19 luglio 2018

Borsellino, i 26 anni dalla strage di via D'Amelio e il depistaggio

 

di Luigi Grimaldi

Il 19 luglio 1992 un'autobomba uccide a Palermo il magistrato Paolo Borsellino, 5 agenti di scorta e le speranze di molti italiani. Solo quest'anno una sentenza parla di "uno dei più gravi depistaggi della storia giudiziaria italiana" proprio a proposito delle indagini su quella strage

Sembrava la scena di un bombardamento. Un palazzo sventrato. Sangue, fumo e distruzione ovunque. Un'autobomba uccide a Palermo il magistrato Paolo Borsellino, e con lui la speranza di un Paese intero: vincere la battaglia contro la mafia che da pochi mesi aveva ucciso allo stesso modo il collega Giovanni Falcone. "È tutto finito", si disse. Non era vero. Moriva Borsellino, eroico servitore dello Stato, e iniziava una nuova guerra che ancora oggi continua. Quella per la verità.

19 Luglio 1992 - 19 Luglio 2018: 26 anni. Tanti ne sono serviti perché una sentenza sancisse questo mese, nelle motivazioni che "soggetti inseriti negli apparati dello Stato" indussero Vincenzo Scarantino a rendere false dichiarazioni sulla strage che uccise il procuratore aggiunto Paolo Borsellino e i 5 agenti della scorta.

"È uno dei più gravi depistaggi della storia giudiziaria italiana”, ha sostenuto la Corte d’assise di Caltanissetta, nelle motivazioni della sentenza del processo Borsellino quater. È una tappa importante nel difficile percorso di ricerca della verità, perché fissa in maniera chiara i misteri ancora irrisolti e indica una strada per proseguire le indagini.

Scrive la Corte: "È lecito interrogarsi sulle finalità realmente perseguite dai soggetti, inseriti negli apparati dello Stato, che si resero protagonisti di tale disegno criminoso, con specifico riferimento ad alcuni elementi”. Il riferimento è ad alcuni investigatori guidati dall’allora capo della squadra mobile di Palermo Arnaldo La Barbera, che invece di cercare la verità costruirono a tavolino alcuni falsi pentiti.

Al falso pentito Scarantino vennero suggerite "circostanze del tutto corrispondenti al vero”, che lui però non poteva sapere. "È del tutto logico ritenere", scrivono ora i giudici, "che tali circostanze siano state suggerite a Scarantino da altri soggetti, i quali, a loro volta, le avevano apprese da ulteriori fonti rimaste occulte”. 

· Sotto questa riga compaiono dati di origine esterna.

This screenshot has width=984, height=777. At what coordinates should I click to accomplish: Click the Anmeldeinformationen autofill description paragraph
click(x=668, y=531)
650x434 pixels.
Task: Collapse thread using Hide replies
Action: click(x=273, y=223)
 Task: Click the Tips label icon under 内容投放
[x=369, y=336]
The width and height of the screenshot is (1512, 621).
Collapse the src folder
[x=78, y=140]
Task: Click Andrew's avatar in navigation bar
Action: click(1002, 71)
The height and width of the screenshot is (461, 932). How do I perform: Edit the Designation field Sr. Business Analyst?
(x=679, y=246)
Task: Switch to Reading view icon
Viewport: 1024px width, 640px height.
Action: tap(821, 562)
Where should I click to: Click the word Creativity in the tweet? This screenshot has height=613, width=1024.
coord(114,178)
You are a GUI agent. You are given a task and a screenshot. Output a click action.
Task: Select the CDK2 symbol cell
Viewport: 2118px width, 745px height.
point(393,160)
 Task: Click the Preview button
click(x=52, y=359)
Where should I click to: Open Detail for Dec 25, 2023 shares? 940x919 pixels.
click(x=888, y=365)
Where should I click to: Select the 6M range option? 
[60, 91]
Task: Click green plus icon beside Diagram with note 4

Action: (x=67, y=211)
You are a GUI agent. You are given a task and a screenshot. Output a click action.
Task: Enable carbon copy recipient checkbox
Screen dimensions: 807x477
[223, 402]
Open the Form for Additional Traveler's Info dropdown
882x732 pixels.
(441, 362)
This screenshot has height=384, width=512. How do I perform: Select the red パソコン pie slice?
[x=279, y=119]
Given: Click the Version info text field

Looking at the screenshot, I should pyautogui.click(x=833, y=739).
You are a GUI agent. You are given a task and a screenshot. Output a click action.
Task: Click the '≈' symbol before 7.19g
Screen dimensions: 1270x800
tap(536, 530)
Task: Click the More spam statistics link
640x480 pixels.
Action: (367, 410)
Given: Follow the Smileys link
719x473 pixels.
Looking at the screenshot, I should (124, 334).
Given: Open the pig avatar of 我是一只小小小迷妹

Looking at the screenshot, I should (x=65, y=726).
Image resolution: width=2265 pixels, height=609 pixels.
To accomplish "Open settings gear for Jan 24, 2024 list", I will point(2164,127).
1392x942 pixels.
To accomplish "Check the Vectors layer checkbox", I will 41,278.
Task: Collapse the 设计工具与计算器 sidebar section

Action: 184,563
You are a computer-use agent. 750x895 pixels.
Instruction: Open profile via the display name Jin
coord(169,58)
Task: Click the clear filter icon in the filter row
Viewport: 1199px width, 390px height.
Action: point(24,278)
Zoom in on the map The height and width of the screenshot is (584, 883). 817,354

La Corte ricorda che il 13 agosto 1992, il centro Sisde (l'ex servizio segreto civile) di Palermo, comunicò alla sede centrale che "la locale polizia aveva acquisito significativi elementi sull’autobomba” e col Sisde collaborava anche il capo della Mobile La Barbera. E finalmente nella sentenza si sostiene quanto i parenti del giudice hanno sempre sospettato e denunciato: il "collegamento tra il depistaggio dell’indagine e l’occultamento dell’agenda rossa di Borsellino".

Secondo la sentenza del Borsellino Quater, La Barbera è "coinvolto nella sparizione dell’agenda, come è evidenziato dalla sua reazione, connotata da una inaudita aggressività, nei confronti di Lucia Borsellino, impegnata in una coraggiosa opera di ricerca della verità sulla morte del padre”. Un'agenda rossa scomparsa dalla scena della strage che poteva contenere misteri d'Italia ancora irrisolti.

No, la verità completa ed esauriente che tutti gli italiani si aspettano ancora non c’è. Però sappiamo che poliziotti infedeli pilotarono il falso pentito per finalità tutte da scoprire ma che rappresentano certamente un complotto contro la verità . 

Ci furono anche magistrati distratti e davvero poco professionali. Non tutti: due pm, Ilda Boccassini e Roberto Saieva, avevano scritto una nota ai colleghi per segnalare "l’inattendibilità delle dichiarazioni rese da Scarantino su via D’Amelio". Lettera morta. 

Certo, ci sarà un processo per il depistaggio nelle indagini di via D’Amelio e per la prima volta uomini delle istituzioni verranno messi sul banco degli imputati per i misteri che ancora avvolgono le indagini sulla strage.

"Sono stati buttati via 26 anni costruendo falsi pentiti con lusinghe e con torture", ha detto Fiammetta Borsellino, sorella di Paolo, davanti alla Commissione parlamentare antimafia. "Ci vorrebbe un pentito nelle istituzioni". Ma naturalmente nessuno finora ha avuto un rimorso o l’onestà e il coraggio di farsi avanti.